[Input records]
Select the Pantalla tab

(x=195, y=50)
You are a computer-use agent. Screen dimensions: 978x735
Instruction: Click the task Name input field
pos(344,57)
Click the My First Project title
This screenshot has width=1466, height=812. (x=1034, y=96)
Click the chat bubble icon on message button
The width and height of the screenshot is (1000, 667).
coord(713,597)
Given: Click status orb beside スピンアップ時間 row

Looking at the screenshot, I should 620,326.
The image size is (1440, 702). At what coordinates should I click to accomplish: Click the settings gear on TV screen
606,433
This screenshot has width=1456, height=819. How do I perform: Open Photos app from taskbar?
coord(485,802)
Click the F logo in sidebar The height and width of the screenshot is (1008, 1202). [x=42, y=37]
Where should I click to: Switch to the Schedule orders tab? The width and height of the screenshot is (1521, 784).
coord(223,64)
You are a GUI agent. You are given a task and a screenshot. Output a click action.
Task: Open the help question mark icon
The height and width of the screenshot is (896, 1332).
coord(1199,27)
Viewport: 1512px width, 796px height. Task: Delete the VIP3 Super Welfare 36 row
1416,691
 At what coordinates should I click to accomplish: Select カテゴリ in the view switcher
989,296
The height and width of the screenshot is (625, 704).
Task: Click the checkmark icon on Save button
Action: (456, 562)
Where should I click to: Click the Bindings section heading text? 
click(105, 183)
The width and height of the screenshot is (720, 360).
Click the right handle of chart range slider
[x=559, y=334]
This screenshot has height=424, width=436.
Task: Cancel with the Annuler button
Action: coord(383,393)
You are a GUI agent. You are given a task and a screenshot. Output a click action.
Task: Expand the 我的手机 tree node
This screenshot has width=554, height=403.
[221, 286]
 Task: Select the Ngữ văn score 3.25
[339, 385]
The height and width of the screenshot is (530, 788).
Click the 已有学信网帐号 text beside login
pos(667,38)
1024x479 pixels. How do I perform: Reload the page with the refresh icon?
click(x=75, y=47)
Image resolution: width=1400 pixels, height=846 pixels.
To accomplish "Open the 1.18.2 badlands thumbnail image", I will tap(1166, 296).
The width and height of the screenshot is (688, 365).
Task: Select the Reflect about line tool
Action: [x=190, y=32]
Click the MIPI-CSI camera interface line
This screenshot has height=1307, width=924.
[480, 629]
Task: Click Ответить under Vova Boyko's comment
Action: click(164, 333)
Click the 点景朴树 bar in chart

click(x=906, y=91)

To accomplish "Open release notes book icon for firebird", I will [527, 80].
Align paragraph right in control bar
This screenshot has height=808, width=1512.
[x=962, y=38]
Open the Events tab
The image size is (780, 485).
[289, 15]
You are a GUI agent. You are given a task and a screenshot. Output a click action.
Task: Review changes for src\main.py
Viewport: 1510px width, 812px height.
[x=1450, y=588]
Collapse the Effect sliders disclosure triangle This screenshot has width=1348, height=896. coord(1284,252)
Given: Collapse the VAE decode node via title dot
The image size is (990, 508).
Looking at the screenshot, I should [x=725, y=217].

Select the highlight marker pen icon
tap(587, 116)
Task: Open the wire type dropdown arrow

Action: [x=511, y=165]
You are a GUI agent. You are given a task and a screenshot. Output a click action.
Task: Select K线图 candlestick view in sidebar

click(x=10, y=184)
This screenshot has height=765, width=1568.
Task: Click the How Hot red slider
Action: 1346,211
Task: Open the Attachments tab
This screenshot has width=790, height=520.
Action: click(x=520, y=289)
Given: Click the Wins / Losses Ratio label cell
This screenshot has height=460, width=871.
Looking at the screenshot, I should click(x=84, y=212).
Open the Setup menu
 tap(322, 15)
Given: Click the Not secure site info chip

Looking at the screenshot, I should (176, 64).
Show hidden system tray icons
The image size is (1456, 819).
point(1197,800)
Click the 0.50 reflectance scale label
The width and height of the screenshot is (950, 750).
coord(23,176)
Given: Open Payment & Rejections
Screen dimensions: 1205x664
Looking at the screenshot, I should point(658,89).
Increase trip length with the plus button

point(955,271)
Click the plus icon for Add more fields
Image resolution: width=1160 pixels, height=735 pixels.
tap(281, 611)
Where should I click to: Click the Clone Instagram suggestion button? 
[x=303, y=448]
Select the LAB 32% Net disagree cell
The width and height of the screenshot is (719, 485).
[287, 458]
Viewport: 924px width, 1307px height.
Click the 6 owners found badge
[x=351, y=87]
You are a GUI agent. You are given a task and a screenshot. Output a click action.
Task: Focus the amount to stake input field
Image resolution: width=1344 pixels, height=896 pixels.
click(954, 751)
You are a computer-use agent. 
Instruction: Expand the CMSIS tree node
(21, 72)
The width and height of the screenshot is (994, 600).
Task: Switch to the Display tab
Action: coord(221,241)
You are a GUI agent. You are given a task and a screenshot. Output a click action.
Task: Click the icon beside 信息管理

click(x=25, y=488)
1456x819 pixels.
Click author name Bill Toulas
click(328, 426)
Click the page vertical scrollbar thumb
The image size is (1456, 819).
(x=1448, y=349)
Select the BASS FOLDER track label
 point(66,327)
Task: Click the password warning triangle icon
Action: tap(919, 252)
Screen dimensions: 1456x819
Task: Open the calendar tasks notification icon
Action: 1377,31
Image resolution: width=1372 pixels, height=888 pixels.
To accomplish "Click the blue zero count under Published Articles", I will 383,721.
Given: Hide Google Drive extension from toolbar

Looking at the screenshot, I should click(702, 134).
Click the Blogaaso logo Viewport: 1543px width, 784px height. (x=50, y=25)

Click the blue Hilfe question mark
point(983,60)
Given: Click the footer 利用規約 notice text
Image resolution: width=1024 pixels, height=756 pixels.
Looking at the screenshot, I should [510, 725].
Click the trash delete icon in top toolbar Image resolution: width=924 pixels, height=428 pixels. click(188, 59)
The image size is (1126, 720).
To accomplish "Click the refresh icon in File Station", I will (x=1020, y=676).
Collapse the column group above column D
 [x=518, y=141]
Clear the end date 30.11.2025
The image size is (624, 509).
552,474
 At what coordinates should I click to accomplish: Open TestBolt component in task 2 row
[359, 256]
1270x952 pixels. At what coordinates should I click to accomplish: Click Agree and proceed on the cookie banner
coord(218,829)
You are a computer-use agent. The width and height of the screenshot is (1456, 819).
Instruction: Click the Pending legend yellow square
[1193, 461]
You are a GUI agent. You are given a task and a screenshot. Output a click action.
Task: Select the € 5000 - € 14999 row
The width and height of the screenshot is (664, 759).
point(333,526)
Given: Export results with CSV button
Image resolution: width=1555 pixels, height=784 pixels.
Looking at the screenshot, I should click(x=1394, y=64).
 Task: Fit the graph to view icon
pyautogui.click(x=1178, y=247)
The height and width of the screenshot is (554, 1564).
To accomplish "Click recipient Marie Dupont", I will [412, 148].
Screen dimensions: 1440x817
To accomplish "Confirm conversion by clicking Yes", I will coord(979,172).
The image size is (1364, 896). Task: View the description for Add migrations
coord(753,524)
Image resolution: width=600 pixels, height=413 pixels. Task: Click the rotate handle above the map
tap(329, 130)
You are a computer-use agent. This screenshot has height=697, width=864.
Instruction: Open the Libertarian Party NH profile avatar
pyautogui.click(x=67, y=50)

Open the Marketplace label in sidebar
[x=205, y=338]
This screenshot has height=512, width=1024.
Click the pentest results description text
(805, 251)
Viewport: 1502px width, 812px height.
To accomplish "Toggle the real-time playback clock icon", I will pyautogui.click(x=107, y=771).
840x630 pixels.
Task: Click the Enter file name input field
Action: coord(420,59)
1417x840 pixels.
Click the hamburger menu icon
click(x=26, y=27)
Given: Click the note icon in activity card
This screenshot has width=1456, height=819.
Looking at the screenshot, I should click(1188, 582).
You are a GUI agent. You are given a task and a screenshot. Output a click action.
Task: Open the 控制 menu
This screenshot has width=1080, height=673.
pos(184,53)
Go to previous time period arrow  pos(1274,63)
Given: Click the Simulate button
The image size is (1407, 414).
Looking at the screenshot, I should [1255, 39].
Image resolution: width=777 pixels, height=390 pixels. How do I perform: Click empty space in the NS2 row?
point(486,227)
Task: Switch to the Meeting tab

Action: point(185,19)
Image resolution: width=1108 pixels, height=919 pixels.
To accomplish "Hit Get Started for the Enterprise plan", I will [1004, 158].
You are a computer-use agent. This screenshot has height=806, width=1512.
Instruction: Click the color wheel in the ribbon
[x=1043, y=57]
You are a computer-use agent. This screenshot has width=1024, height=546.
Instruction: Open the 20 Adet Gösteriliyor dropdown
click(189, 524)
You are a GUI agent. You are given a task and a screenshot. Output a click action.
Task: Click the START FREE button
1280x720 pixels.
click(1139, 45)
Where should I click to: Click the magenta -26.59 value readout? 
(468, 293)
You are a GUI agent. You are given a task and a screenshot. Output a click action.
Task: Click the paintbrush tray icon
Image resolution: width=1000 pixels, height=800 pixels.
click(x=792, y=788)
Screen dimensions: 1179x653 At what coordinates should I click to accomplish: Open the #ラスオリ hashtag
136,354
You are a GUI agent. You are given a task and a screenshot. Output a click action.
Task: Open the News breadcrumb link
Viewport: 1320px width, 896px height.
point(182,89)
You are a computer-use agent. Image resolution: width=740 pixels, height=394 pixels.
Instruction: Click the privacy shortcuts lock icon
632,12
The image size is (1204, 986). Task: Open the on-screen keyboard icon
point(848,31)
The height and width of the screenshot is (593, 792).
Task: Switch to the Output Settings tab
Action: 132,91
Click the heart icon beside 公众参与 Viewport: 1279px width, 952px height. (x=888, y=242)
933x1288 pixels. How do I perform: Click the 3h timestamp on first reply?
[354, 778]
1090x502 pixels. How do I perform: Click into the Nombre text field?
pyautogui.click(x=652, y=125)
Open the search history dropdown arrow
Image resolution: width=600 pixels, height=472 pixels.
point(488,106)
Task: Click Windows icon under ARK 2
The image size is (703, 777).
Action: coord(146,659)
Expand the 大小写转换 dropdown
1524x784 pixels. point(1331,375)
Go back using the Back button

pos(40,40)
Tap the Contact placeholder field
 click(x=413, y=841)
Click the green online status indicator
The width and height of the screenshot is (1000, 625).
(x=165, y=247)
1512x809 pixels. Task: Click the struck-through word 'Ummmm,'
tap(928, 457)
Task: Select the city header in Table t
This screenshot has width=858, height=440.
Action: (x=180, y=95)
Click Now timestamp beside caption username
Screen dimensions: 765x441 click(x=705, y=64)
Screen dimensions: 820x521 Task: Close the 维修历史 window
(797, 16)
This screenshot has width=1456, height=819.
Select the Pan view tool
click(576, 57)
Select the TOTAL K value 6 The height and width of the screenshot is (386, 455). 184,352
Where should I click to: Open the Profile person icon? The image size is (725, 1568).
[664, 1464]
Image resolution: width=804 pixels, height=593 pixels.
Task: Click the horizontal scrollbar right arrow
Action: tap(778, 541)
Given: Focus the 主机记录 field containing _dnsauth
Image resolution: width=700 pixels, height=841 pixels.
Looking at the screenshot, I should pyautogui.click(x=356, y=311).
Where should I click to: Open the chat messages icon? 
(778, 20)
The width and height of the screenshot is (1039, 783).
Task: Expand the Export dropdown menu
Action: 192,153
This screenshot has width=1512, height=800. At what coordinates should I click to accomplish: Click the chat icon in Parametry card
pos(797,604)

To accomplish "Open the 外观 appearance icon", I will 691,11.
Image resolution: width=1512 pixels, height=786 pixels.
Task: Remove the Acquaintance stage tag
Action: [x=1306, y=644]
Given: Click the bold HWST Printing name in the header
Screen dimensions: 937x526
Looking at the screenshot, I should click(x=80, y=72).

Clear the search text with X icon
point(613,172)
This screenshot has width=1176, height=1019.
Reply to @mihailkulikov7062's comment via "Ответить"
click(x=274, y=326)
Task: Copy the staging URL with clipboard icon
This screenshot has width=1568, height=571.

[Task requirements] Take the items that start with the line containing "Where should I click to: Click the Clone" and end with the line containing "[x=351, y=87]", and write them out again with "badge" swapped for "tag". Leave everything else unchanged.

[Response to the task]
Where should I click to: Click the Clone Instagram suggestion button? 
[x=303, y=448]
Select the LAB 32% Net disagree cell
The width and height of the screenshot is (719, 485).
[287, 458]
Viewport: 924px width, 1307px height.
Click the 6 owners found tag
[x=351, y=87]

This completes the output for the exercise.